Open pauldotknopf opened 5 years ago
I'm experiencing issues with this under Linux. (#1245, #1048, #851)
LiteDB supports journalling, and adding the "flush" option to the connection string adds a call to Flush(true)
to the underlying FileStream
, which should result in a call to fsync()
under Mono on Linux.
However, I still get corrupted files when testing power-fail scenarios, which means either the journaling is not working properly, or something else is going on.
Unfortunately, there has been very little recent feedback on these issues as I believe the author is busy with some personal commitments and with the upcoming release of version 5.
I believe there is a repair method available in more recent commits, however, these have not been released to as a package yet.
It is unclear if these issues will be addressed with version 5, however, it will take time before it is considered stable enough that people are comfortable to switch a production workload to a new major version.
I'm hoping there is a plan to maintain version 4 until this is the case.
Thank you kindly for the update!
Hi guys,
I have not had much time to respond github issues/questions because all time that I have to I spend working on v5. I always count on the collaboration of the community, so thanks @omfgicbf . I'm not linux user but all I use is FileStream
classes and methods.
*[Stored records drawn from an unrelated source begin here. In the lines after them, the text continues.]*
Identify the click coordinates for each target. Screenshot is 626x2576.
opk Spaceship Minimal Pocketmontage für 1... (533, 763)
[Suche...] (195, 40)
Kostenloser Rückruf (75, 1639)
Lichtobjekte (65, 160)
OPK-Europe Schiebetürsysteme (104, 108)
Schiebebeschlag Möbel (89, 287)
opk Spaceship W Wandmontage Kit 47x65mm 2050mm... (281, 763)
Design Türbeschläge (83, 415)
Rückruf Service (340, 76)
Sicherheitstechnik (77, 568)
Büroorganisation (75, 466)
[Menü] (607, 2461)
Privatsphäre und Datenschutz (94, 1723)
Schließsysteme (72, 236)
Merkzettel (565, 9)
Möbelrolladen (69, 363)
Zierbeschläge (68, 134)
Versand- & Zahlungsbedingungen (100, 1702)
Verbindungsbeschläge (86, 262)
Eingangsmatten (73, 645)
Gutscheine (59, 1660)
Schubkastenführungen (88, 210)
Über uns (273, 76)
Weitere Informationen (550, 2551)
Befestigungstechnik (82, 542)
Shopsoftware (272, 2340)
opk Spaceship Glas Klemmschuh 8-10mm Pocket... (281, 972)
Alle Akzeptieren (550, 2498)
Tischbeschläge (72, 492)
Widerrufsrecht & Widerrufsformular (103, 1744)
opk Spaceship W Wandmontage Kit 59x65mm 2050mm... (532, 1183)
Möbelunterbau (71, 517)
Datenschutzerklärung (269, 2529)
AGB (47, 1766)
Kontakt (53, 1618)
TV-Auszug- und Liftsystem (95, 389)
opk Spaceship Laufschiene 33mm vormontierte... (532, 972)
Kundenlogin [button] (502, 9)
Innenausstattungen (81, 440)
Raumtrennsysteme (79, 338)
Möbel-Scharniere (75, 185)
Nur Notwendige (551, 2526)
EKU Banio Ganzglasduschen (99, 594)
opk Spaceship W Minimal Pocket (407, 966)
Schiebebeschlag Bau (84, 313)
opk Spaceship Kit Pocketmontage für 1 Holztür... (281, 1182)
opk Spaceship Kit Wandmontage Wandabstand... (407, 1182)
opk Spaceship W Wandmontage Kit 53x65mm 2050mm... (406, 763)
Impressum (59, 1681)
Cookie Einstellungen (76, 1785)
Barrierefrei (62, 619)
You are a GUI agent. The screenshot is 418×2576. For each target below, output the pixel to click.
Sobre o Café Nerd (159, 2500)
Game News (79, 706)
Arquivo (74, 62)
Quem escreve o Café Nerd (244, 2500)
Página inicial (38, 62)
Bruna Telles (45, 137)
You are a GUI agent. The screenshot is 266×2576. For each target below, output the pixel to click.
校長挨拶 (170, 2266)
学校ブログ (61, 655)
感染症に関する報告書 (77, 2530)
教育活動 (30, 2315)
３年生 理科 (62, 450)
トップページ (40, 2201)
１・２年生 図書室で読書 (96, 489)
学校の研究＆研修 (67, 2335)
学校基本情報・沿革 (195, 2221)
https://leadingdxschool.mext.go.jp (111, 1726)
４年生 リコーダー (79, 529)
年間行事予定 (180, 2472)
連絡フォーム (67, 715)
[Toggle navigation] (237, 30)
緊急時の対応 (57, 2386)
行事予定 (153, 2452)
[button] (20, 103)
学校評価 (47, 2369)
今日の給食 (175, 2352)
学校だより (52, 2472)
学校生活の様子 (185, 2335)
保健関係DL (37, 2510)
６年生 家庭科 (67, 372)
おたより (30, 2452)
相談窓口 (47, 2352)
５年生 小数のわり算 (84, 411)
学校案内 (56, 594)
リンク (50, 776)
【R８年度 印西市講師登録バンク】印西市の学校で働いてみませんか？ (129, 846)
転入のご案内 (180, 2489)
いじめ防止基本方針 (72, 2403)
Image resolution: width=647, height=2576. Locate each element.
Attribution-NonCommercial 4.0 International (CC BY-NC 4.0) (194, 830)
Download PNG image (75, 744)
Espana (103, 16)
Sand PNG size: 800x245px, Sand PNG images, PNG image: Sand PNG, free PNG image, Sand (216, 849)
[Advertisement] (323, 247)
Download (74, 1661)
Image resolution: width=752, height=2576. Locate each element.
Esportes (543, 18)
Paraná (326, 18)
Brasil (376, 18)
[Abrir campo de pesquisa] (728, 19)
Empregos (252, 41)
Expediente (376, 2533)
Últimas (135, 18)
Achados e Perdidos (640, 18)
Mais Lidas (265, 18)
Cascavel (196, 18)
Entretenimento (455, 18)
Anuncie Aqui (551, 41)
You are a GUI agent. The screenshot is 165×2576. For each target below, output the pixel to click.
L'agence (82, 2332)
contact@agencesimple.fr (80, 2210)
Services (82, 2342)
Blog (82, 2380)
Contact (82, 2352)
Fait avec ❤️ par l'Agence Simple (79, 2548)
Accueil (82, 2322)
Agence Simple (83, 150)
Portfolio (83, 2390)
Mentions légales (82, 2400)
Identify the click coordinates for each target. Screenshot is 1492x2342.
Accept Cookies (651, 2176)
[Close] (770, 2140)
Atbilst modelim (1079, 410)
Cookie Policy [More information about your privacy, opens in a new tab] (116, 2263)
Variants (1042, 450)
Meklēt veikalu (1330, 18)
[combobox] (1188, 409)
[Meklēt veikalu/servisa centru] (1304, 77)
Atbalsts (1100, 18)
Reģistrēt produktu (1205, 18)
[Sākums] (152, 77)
Flush is a connection string option to always flush to disk after any change. This will decrease performance.
In v5 there this options are not present anymore because I implement a second LOG file that always flush after write on disk (but pages are written in disk in page queue using a second thread). Also, this problem about corrupting datafile must be eliminated all persist layer was re-write using WAL concepts. I'm still working on this but results are great. You can test v5 using master branch and there are support to Upgrade v4 datafile. First beta will be released soon.
How does this project deal with fsync, page-cache and data integrity?
For example, in SQLite, it uses fsync when it writes to the actual database file to ensure that in Linux, that dirty pages are flushed to disk entirely. If let Linux flush dirty pages on it's own, it can do so non-sequentially, leading to file corruption.